Immunohistochemically, AdAM is diffusely positive for CK14 and CK19, indicating odontogenic and ameloblastic differentiation [11]. Although the immunohistochemical expression of BRAF p.V600E and podoplanin had not been examined in AdAM, BRAF p.V600E [VE1], also evaluated in the present case, was highly specific in odontogenic tumor with BRAF p.V600E mutation but not in AOT [12, 13]. Podoplanin was observed in the peripheral cells of conventional ameloblastoma and gland structures of AOT [14, 15]. These features are consistent with that of the present case and suggested an ameloblastic origin with glandular differentiation. Moreover, AdAM does not demonstrate overexpression of p53 but shows a variable Ki-67 index [6, 11]. Notably, the present case might have an aggressive potential as the Ki-67 index (10%) was slightly higher than that of conventional AOT (1%) and ameloblastoma (4%) [16].

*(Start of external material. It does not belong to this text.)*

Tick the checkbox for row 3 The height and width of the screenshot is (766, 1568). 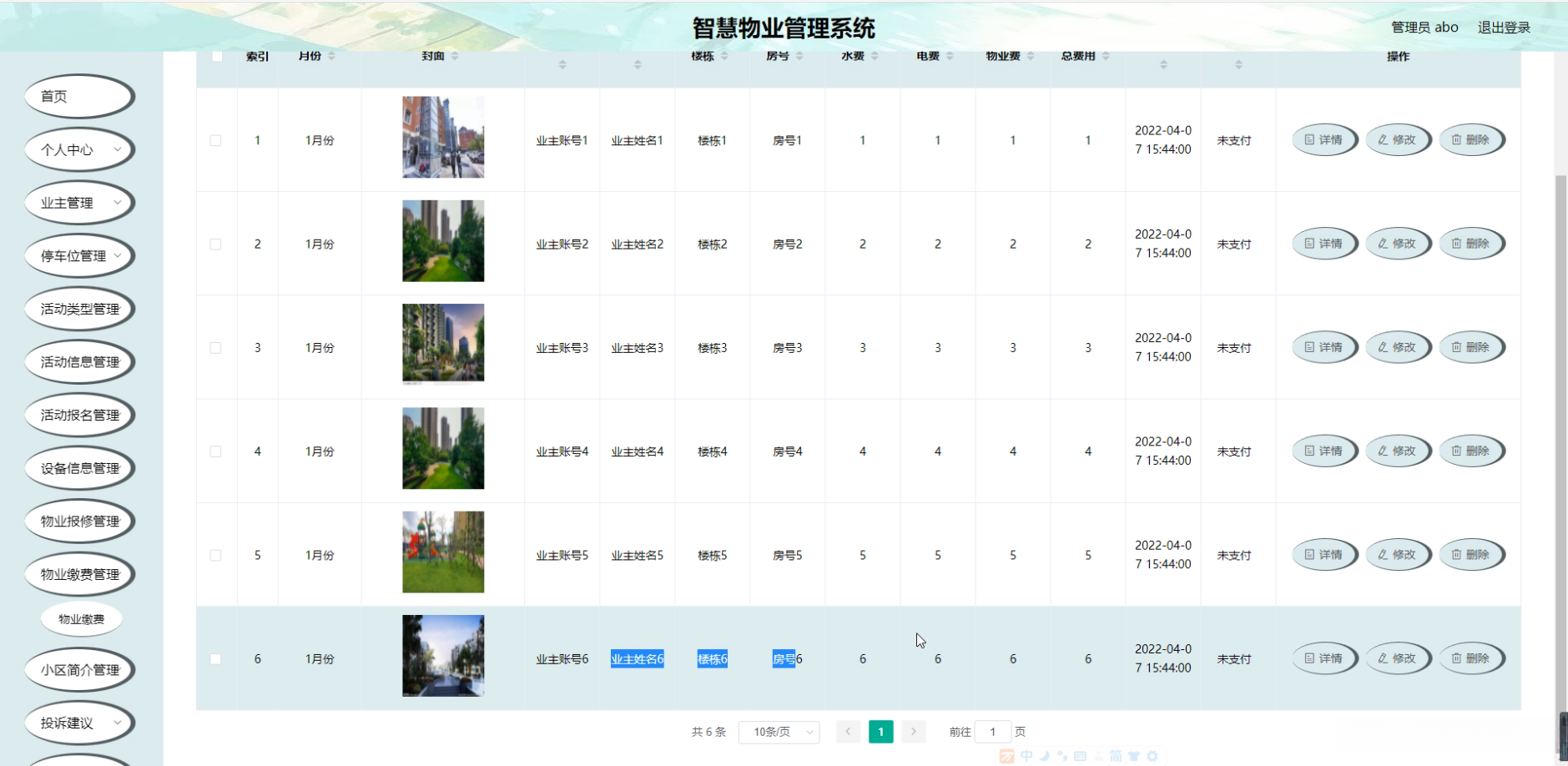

To diagnose AdAM, three histological criteria are required: (1) at least one feature of ameloblastoma, such as any subtype and satellite reticulum-like cells; (2) at least one feature of AOT, such as duct-like structures, glandular differentiation, or epithelial whorls; and (3) presence of dentinoid in the mature fibrous stroma [1]. The present case fulfilled all three criteria. The differential histological diagnosis was odontogenic tumors with BRAF p.V600E mutation such as ameloblastoma, ameloblastic-fibroma, ameloblastic-fibro-odontoma, and a hybrid tumor composed of ameloblastoma and AOT. Ameloblastoma, ameloblastic-fibroma, and ameloblastic-fibro-odontoma show absence of glandular structures. BRAF p.V600E was diffusely positive even in the AOT-like component, which was the same as that in the ameloblastoma-like component; this finding indicated that the present case was not a hybrid tumor as the mutation was part of the process of tumor formation. Thus, these clinicopathological features supported the diagnosis of AdAM in addition to the genetic evidence.

An independent classification of AdAM has not been made; thus, it is not well recognized, and no standard strategy for treatment has been established. For local AdAM, a more aggressive treatment might be required, such as wide excision, compared with that used for ameloblastoma and AOT [1, 2]. Neoadjuvant anti-BRAF targeted therapy remains the novel treatment for ameloblastoma [17]. Using BRAF inhibitor for AdAM with BRAF p.V600E mutation could help preserve the maxillofacial functions and improve the patients’ outcome. Thus, recognizing AdAM is crucial for its accurate diagnosis and better therapeutic management. Some cases of AdAM, especially in the mandibular molar region similar to the present case, may be reported as a unicystic ameloblastoma associated with AOT or follicular AOT [1, 18]. Therefore, in the revised version of the WHO odontogenic tumor classification [2], AdAM should be categorized as an aggressive subtype of ameloblastoma.

Conclusion

To the best of our knowledge, this case report is the first to provide genetic evidence that AdAM is in line with other reported ameloblastomas, particularly associated with the BRAF p.V600E mutation. Given our report, with classic AdAM morphology and diffuse expression of BRAF p.V600E among architectural patterns, a review of a larger series of these tumors to affirm the genetic basis for neoplasia will be needed, along with clinical features, to best classify these tumors and ultimately develop adequate treatment protocols and follow-up strategy.